Instructions for the task: Begin at the line containing "At what coordinates should I click to accomplish: Open Help" in the entries below and end at the line containing "Task: Click the 30.00"; transcribe that range exactly and nothing outside it.

Records from a data source:
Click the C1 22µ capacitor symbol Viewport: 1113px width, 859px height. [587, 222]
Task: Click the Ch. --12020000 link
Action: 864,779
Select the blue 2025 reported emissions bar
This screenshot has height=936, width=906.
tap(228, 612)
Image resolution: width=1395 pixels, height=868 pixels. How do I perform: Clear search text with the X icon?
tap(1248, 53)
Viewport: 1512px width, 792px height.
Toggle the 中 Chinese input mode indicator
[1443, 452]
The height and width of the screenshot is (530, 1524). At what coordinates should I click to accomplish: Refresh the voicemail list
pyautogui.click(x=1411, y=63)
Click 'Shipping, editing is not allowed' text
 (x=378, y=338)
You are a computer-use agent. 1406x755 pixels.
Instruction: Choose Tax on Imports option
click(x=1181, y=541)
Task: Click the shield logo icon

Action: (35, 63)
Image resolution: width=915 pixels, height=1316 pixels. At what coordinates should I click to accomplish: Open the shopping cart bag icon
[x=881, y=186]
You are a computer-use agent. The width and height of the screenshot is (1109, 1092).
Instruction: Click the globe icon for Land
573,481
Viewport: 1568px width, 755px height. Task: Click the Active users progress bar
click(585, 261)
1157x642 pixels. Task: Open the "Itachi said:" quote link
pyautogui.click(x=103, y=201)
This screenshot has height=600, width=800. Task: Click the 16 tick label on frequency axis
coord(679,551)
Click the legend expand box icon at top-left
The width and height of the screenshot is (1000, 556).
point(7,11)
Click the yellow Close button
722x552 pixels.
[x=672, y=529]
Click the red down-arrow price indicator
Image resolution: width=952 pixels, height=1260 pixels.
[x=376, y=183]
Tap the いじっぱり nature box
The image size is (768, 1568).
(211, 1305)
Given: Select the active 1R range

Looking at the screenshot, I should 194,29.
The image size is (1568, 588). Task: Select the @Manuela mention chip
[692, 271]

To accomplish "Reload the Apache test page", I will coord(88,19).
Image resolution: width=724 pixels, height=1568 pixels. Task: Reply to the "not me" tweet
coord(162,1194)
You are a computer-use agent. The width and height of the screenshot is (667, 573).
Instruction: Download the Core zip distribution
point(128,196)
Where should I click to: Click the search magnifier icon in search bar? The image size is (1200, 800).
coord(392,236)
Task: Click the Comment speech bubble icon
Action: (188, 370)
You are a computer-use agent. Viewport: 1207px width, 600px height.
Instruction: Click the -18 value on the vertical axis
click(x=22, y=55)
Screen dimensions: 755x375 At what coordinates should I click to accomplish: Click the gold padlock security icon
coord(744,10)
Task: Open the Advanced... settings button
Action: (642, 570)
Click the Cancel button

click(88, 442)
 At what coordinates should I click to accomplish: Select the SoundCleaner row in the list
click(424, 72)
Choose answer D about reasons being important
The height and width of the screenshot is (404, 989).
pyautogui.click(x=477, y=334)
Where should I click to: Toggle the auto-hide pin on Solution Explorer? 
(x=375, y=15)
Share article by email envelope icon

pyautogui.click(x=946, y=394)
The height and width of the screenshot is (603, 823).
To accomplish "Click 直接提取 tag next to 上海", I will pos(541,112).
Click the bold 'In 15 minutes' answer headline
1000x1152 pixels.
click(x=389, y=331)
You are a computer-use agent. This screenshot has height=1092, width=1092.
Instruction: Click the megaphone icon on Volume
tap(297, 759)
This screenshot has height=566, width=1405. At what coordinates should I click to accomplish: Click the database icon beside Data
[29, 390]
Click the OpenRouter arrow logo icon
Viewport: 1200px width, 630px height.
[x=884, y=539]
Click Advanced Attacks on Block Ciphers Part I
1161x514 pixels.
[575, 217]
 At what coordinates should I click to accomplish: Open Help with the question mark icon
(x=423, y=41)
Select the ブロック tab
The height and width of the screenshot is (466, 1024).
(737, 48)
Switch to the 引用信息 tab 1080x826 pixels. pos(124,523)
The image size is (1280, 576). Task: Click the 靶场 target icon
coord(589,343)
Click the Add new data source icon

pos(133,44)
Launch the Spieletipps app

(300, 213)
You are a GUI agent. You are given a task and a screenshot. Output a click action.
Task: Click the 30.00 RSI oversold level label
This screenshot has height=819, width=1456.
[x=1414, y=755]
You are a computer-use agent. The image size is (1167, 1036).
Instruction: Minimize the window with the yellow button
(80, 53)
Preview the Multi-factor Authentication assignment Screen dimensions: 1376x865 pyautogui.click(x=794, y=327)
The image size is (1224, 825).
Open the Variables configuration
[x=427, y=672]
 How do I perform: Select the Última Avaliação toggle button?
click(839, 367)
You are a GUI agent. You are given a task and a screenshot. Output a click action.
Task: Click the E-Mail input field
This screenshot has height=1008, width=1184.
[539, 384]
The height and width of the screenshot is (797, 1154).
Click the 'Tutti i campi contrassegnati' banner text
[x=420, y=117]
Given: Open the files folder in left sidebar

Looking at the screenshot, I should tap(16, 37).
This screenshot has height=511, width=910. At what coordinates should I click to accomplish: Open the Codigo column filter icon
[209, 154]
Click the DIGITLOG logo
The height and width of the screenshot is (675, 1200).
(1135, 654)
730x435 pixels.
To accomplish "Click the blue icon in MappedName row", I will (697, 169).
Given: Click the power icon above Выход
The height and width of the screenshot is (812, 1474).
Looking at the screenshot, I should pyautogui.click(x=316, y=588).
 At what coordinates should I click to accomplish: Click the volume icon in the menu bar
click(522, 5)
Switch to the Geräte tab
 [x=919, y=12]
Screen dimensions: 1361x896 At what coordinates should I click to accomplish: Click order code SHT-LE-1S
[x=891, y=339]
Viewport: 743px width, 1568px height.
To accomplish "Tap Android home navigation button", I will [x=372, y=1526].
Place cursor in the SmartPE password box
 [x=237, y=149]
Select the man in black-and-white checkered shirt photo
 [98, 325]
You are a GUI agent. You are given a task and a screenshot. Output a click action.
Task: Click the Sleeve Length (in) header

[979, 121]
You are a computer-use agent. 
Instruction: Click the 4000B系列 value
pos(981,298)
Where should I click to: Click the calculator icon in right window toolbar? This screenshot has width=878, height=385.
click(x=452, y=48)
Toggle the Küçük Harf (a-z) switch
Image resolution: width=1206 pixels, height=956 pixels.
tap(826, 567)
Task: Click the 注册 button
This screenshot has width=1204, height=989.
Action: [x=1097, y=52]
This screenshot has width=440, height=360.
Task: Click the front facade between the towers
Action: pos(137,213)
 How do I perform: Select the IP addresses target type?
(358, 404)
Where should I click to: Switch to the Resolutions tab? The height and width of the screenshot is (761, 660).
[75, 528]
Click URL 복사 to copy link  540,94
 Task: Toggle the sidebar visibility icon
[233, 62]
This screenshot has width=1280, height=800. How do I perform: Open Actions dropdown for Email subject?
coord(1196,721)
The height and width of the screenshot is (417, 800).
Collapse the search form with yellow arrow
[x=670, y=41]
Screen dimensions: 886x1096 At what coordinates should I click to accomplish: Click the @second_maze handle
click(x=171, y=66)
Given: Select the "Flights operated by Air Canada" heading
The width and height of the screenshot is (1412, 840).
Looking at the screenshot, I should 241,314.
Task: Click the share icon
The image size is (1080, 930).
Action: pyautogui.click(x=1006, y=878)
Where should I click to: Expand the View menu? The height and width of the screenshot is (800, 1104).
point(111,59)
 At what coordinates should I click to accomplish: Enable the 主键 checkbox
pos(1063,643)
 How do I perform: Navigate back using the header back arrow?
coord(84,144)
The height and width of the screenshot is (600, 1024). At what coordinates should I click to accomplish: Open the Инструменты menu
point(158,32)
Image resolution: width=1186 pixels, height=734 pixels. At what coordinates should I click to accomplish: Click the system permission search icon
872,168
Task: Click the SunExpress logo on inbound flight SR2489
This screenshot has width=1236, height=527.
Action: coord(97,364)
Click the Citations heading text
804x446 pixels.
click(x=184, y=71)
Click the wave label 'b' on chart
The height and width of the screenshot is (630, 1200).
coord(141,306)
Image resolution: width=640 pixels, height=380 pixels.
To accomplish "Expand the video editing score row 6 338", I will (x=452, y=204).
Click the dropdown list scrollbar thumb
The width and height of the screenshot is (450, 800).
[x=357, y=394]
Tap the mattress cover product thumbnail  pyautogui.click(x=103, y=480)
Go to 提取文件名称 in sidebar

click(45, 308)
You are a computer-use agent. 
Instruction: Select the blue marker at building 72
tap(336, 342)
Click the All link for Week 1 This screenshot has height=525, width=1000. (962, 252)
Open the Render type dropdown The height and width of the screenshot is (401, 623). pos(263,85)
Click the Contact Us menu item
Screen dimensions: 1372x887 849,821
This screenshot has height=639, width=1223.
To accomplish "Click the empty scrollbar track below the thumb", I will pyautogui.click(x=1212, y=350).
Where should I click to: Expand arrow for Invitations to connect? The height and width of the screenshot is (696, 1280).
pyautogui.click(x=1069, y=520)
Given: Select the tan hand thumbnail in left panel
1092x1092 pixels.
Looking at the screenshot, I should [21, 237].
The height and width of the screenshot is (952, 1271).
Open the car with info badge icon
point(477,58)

Solution to this task:
 At what coordinates should I click to accomplish: Open Help with the question mark icon
(x=423, y=41)
Select the ブロック tab
The height and width of the screenshot is (466, 1024).
(737, 48)
Switch to the 引用信息 tab 1080x826 pixels. pos(124,523)
The image size is (1280, 576). Task: Click the 靶场 target icon
coord(589,343)
Click the Add new data source icon

pos(133,44)
Launch the Spieletipps app

(300, 213)
You are a GUI agent. You are given a task and a screenshot. Output a click action.
Task: Click the 30.00 RSI oversold level label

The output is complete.